Um dos problemas que enfrentávamos quando íamos em defesa desses territórios é que havia muita criminalização, por parte da mineradora e do Estado, de defensoras e defensores. Então, a Vale tinha gente camuflada na organização e que ia, tirava fotos, e reportava o que era dito. Temos registros feitos por companheiras sobre esse tipo de espionagem em nosso meio.

Por esse motivo, passamos a estimular e disseminar o jornalismo cidadão, como uma opção para denúncias comunitárias, via rádio, de violação de direitos. Dessa forma, quando elas estão em comunidades distantes e essas empresas fazem algo, há comunicadoras que fazem a denúncia, e dessa forma temos nos defendido.

Gostaria de destacar também que, dentro de todo esse contexto, os impactos recaem intensamente sobre nós, mulheres. Aqui, temos comunidades indígenas de mulheres que falam apenas quechua. Muitas sofrem golpes e insultos quando vão em defesa de suas terras e contra a mineração.

Diante desse machismo perverso que existe, ainda mais nesses tempos de pandemia, se uma mulher campesina é uma mãe solteira, viúva, ou que não casou, ela é totalmente desamparada e violada em seus direitos, porque para semear, para cultivar a terra, é preciso mão de obra. Agora, há homens que vão trabalhar nas minas por um tempo e depois voltam, e quando as mulheres solicitam essa mão de obra, eles exigem pagamentos altos iguais os da mina, por um dia de trabalho.

Então, as companheiras relatam pressões como essas na vida cotidiana.

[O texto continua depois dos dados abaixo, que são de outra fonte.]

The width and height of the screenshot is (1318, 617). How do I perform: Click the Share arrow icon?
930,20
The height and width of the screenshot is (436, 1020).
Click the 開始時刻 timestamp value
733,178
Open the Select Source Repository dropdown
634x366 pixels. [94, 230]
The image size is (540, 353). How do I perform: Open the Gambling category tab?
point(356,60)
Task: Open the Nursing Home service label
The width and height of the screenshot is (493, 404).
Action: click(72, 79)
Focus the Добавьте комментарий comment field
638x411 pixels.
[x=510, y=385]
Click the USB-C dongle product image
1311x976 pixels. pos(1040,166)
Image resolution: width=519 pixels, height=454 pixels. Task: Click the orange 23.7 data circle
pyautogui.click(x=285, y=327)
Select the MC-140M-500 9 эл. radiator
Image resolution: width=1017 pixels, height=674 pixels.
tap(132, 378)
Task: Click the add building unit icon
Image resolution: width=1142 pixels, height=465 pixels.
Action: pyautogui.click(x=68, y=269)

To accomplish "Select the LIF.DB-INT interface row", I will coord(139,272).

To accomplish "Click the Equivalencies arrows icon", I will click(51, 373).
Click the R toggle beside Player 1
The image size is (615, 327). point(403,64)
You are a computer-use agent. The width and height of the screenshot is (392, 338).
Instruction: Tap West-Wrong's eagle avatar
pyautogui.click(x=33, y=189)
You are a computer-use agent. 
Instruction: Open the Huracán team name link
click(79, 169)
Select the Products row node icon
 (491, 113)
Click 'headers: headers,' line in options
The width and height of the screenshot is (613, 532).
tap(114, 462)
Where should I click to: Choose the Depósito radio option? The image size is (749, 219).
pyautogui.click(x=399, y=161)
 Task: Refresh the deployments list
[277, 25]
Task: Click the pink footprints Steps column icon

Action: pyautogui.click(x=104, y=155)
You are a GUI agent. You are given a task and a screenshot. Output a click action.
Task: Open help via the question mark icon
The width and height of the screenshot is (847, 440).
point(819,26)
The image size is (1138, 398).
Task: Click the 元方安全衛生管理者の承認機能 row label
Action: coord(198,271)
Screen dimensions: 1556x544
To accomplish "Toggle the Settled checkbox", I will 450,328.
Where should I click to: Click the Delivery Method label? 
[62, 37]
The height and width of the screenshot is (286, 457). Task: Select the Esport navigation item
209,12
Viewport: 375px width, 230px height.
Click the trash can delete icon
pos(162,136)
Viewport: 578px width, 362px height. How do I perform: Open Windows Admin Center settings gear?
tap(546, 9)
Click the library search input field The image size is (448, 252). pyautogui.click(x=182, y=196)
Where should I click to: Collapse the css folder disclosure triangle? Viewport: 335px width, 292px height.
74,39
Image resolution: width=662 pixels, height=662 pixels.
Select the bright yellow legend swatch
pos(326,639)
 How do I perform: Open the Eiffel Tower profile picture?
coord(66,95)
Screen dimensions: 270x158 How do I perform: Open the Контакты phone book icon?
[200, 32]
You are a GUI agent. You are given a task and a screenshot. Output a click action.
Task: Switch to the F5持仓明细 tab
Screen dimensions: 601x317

A condição das mulheres e meninas, durante a pandemia, apenas se agravou, com o aumento também da violência doméstica. São problemas psicológicos e espirituais que se desencadearam ou se agravaram com toda essa situação. Nossas curandeiras não estão podendo seguir seus rituais, as parteiras, tampouco atuar nas nossas comunidades atingidas por essas mineradoras. Já não há a gratidão que davam à Mãe Terra, porque essas mulheres tinham seus costumes de agradecer pelas plantas medicinais, e essas cerimônias não têm ocorrido.

A mineradora Vale, que fez tão mal justamente ao local onde estou neste instante, em acordos com o Estado, com a polícia, com fraudes, quis impor o projeto. Foram precisos anos de luta contra essa empresa. Agora, essa mineradora tem buscado adentrar em Ayacucho, na região central do país. Os companheiros aqui de Cajamarca estão em contato com os povos de lá para fortalecer a defesa das terras.

Seguimos em resistência, seguimos fortalecendo a capacitação das mulheres, seguimos falando de corpos e territórios, de como, enquanto mulheres, nos maltratam, e como estamos tão ligadas ao corpo da Mãe Terra. Há, assim, toda uma dinâmica agora de formação, de conversa, de diálogo, de saberes, para melhor poder entender, porque nos falta muito. Nunca estivemos na defesa de nada, era uma relação corpo-território muito bonita, e agora eles nos vêm contaminar. Então, estamos fazendo com que o jornalismo cidadão também possa ser possível, além dos comitês de vigilância, que as mulheres vigiem e sejam protagonistas da defesa dos territórios. Essas são algumas das ações que estamos fazendo para lutar pelas nossas terras e nossas vidas.